Application before the Court

  1. The Application filed on 17 November 2014 pleads the following grounds:-

    “1. I am not satisfied with the decision because I am still studying here. 

    2. This has been done because of the lawyer’s mistake so, I need the review of this.” 

Consideration

  1. This matter was first before the Court for hearing on 9 February 2016.  The Applicant appeared in person on that day and indicated that he required an interpreter in the Punjabi language.  No interpreter was present as the Applicant had indicated in his Application filed, that he did not require an interpreter.  At his request, the matter was adjourned to this day, and the Court made the necessary arrangements for an interpreter to be present to assist the Applicant.  The Applicant then sought a further adjournment of these proceedings so as to enable him to be a student in this country and complete a course of study.  The application for a further adjournment on those grounds was dismissed, that not being a satisfactory, or perhaps ever achievable, ground, on which to grant an adjournment of the proceedings. 

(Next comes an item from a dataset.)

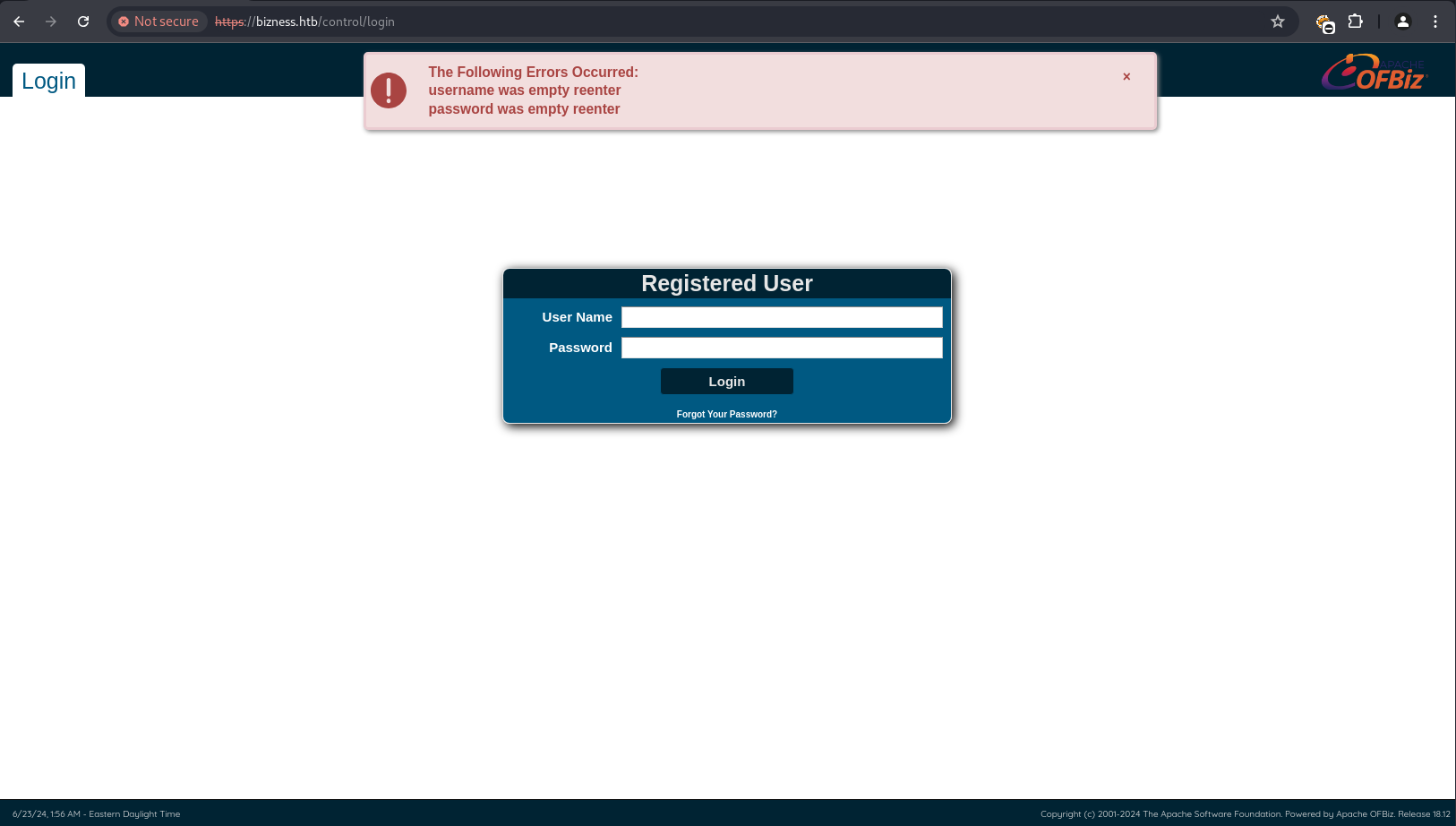
Task: Open the Apache OFBiz footer link
Action: [1365, 814]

  2. The Application for judicial review must be dismissed because there is absolutely no merit to this application.  No jurisdictional error attends the decision of the Tribunal. 

  3. The Applicant’s first ground as set out in his Application is an expression of dissatisfaction and disagreement with the decision of the Tribunal.  Further, it is claimed in circumstances when there is no evidence before the Court, and nor was there before the Tribunal, that the Applicant is actually studying here.  The history of the Applicant’s study since arrival is illuminating, but that is not strictly relevant to this consideration. 

  4. The Applicant’s second ground which refers to a lawyer’s mistake affecting the decision in his case is equally without merit. The Applicant did not appoint an agent or authorised recipient in the proceedings before the Tribunal.  The Applicant has been a litigant in person in the proceedings in the Court.  There is no evidence as to any legal advice received, from any person, by the Applicant.  In any event as correctly submitted by Counsel for the First Respondent, third party fraud causes a Tribunal decision to be affected by jurisdictional error where that fraud stultified the processes of the Tribunal in some way.[3]  There is no basis upon which any advice that may have been received by the Applicant can be said to have affected the Tribunal’s processes.  No particulars were provided by the Applicant in respect of this ground and it is, essentially, meaningless.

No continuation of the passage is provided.